Interventi sempre di forte impatto, etico e morale, sull’opinione pubblica, che designano gli articoli di Testori quali successori ideali degli ‘scritti corsari’ di Pasolini, morto nel novembre 1975. Il primo articolo ad attirare l’attenzione della stampa è ''La cultura marxista non ha il suo latino'' (4 settembre 1977), un’energica risposta a un fondo di [[Giorgio Napolitano]] (''Intellettuali e progetto'', sulla prima pagina dell’«Unità» del 28 agosto 1977) in cui l’autore denuncia quello che è per lui l’«arrembaggio famelico» in atto degli intellettuali comunisti ai posti di potere: «A leggere l’articolo di Napolitano si trasecola; sembra che egli non abbia visto nulla di quanto è accaduto in questi penultimi ed ultimi tempi; della corsa, appunto, cui gli intellettuali si sono sottoposti per ‘sporcarsi’ nel raggiungere e arraffare le sedie del rapporto con la società; cioè a dire, del comando e del potere. Università, Musei, Soprintendenze, Teatri, Organi di Biennali, triennali e quadriennali». Il «grido non fu “il mio regno per un cavallo”, bensì “il mio cervello per un posto”; e i posti sono stati distribuiti; non bastando i già esistenti, se non creati di nuovi; altri se ne dovranno inventare nel prossimo futuro.
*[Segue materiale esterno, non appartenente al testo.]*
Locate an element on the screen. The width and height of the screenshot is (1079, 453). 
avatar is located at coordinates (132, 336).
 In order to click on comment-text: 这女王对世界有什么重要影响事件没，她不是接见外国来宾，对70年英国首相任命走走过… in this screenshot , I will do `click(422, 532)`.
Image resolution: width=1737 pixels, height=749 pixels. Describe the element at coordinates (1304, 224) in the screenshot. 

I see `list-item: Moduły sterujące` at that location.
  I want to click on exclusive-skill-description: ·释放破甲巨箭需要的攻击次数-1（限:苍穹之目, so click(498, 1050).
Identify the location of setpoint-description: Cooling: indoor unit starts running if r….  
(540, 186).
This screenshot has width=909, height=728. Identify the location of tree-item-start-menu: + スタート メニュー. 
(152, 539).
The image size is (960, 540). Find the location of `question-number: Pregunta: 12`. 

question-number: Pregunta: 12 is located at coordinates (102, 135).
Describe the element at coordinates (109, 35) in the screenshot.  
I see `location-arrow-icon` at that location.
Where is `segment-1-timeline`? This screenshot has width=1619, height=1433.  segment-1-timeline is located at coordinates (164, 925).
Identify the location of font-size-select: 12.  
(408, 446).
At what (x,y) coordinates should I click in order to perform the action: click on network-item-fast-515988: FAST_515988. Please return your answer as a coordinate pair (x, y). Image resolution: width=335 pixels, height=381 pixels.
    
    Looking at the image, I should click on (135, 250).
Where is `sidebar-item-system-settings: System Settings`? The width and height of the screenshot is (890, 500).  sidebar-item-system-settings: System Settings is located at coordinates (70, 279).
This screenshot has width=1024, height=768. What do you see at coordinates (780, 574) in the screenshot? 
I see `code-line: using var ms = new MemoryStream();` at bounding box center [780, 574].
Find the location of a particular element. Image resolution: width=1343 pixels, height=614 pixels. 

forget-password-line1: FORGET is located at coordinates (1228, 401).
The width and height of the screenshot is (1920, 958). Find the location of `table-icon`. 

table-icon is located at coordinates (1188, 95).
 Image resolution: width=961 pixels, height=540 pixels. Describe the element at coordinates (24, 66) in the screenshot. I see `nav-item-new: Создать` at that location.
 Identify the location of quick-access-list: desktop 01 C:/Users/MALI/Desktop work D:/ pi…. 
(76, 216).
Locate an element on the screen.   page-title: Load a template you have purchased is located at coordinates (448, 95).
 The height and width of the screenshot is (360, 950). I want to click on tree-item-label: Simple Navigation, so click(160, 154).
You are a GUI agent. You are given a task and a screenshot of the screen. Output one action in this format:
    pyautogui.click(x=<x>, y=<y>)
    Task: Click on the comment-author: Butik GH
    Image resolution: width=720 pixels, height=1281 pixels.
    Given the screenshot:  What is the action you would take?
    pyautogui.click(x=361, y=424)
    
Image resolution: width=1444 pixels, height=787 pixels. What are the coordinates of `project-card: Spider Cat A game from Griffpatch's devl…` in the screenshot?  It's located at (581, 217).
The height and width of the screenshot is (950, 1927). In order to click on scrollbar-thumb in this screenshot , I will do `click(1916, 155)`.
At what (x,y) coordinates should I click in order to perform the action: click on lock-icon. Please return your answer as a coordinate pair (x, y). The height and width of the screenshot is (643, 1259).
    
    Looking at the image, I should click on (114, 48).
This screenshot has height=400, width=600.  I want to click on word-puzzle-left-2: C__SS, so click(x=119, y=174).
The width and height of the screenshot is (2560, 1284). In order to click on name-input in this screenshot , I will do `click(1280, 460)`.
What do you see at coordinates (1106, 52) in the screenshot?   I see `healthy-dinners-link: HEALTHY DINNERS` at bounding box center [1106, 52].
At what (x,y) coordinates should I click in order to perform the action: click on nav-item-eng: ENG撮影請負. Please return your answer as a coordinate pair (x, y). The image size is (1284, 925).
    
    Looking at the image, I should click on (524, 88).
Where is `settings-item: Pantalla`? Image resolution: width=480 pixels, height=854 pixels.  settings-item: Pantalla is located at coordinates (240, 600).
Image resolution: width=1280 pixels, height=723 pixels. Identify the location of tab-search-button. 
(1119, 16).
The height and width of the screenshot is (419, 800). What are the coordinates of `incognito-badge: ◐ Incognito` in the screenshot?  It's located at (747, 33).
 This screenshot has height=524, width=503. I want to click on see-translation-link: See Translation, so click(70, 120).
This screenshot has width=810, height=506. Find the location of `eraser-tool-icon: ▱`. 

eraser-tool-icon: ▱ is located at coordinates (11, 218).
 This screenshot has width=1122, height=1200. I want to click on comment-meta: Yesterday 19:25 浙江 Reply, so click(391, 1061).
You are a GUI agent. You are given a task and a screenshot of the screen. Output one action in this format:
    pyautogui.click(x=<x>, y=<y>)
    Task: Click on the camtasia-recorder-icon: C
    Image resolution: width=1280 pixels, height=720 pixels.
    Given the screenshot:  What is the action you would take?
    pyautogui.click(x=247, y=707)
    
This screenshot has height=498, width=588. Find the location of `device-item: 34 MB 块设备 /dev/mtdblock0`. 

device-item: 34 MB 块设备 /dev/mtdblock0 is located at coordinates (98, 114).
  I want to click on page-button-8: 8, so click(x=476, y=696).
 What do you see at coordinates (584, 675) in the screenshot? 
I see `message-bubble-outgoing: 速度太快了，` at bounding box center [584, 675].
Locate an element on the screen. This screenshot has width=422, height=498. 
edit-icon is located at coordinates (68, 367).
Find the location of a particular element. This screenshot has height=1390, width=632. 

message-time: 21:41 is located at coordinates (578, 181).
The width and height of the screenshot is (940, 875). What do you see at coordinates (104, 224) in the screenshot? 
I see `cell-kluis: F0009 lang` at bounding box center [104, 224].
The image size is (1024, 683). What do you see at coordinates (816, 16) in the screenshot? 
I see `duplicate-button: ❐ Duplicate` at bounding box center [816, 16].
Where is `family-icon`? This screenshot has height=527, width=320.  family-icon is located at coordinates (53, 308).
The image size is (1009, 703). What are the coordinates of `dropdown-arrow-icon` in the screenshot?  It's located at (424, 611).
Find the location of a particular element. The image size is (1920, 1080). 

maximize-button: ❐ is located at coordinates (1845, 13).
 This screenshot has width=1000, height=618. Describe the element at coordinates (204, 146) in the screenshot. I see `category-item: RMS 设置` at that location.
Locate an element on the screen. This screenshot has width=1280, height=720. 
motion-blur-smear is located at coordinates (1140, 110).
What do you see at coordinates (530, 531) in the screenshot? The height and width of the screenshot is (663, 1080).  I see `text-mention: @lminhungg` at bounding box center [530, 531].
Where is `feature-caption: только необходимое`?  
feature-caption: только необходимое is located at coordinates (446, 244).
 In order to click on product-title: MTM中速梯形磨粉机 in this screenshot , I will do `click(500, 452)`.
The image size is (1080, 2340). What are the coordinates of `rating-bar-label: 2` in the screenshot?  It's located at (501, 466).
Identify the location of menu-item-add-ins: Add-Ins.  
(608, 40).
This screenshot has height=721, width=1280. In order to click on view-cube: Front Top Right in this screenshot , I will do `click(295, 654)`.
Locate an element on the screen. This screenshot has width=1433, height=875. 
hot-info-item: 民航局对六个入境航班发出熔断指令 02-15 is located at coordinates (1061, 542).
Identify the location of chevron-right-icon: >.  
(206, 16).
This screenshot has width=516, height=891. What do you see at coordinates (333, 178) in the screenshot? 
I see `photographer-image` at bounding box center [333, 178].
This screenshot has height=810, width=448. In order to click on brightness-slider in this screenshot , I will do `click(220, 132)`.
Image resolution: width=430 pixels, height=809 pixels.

Stando così le cose si domanda ulteriore ‘sporcizia’. Bene, staremo a vedere».
 
Le polemiche scatenano un dibattito a cui partecipano, tra gli altri, [[Franco Ferrarotti]], [[Lucio Lombardo Radice]], [[Alberto Abruzzese]] e lo stesso Napolitano. Lo scrittore risponde con un altro articolo (''Quanta gente indignata con me'', sul «Corriere della Sera» del 17 settembre 1977) esplosivo, anche nella prosa, traboccante di acida ironia per le reazioni al suo scritto: «Quali prefiche, quali vestali, quali amazzoni, quali Norme (o come altrimenti chiamarle?) principiarono fin dal mattino a urlare per entro i telefoni (no non a me che non uso frequentarle; bensì a qualche povero amico): “Hai visto?”; “Cosa”; “Ma è impazzito”, “impazzito come?”: “Impazzito! Ti dico che è impazzito!”. L’amico (più d’uno, in verità) stringeva spaurito il telefono tra le dita: “Mi vuoi capire o non vuoi capire? Ha fatto il loro gioco...”: “Il gioco? E quale gioco?”: “Il gioco della destra, anzi della reazione!”».